■ REQUIRED WORK
Change every "back arrow" in the material below to "return arrow" and give the lines again with nothing else altered, leaving out the pictures.

■ TASK MATERIAL
# # #

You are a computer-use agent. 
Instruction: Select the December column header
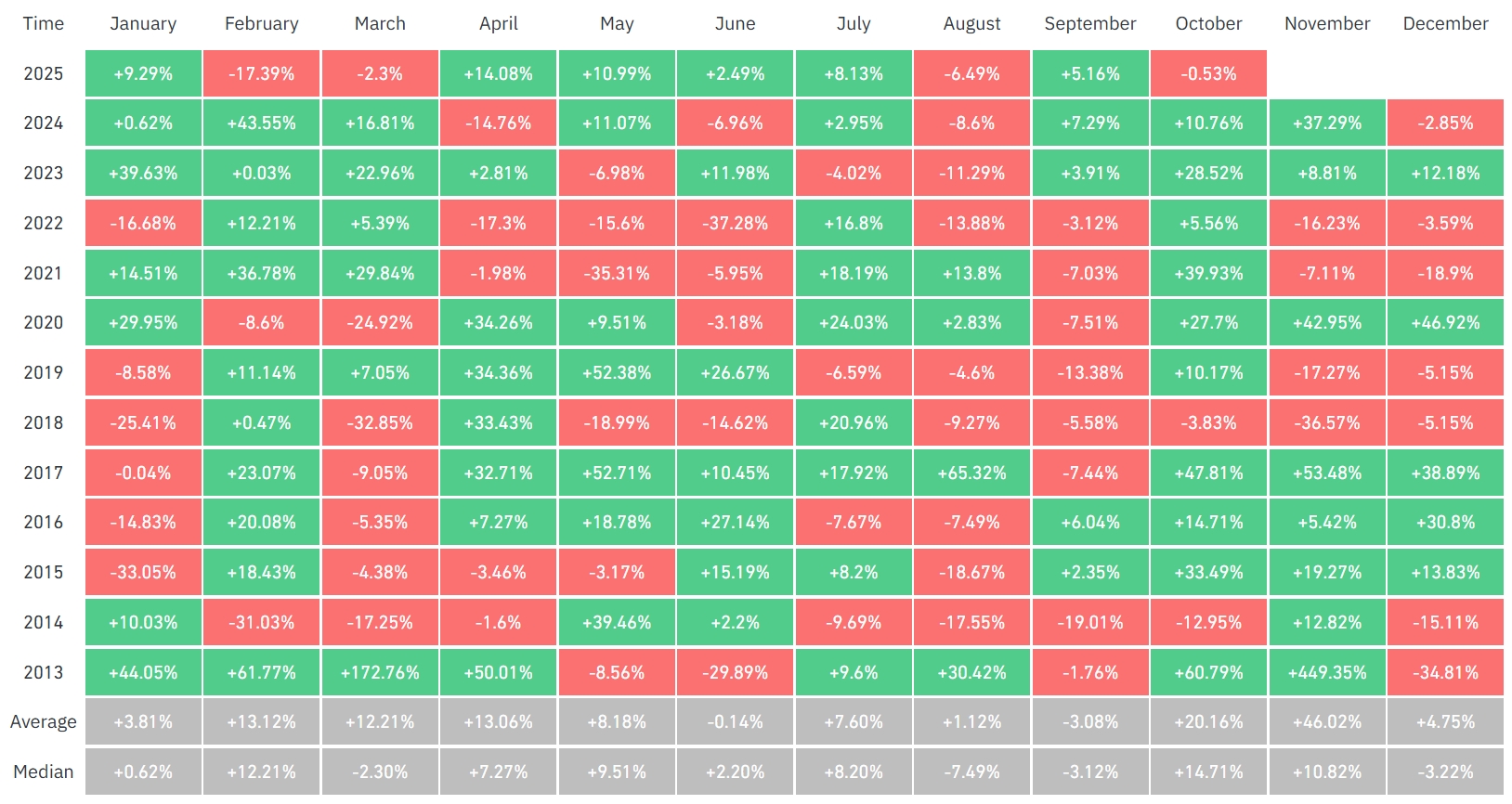tap(1445, 24)
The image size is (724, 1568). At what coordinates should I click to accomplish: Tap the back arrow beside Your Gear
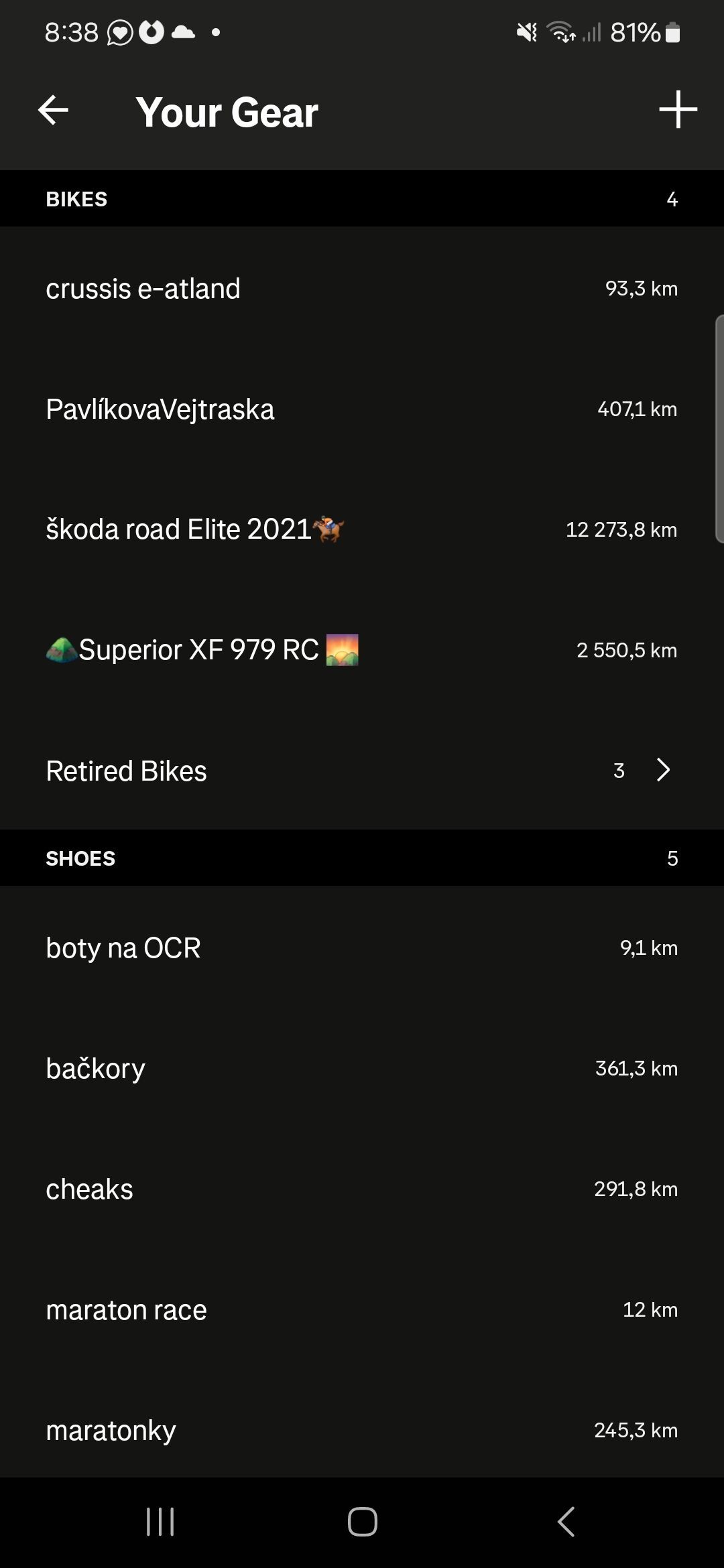pyautogui.click(x=53, y=111)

# # #

■ COMPLETE OUTPUT
You are a computer-use agent. 
Instruction: Select the December column header
tap(1445, 24)
The image size is (724, 1568). At what coordinates should I click to accomplish: Tap the return arrow beside Your Gear
pyautogui.click(x=53, y=111)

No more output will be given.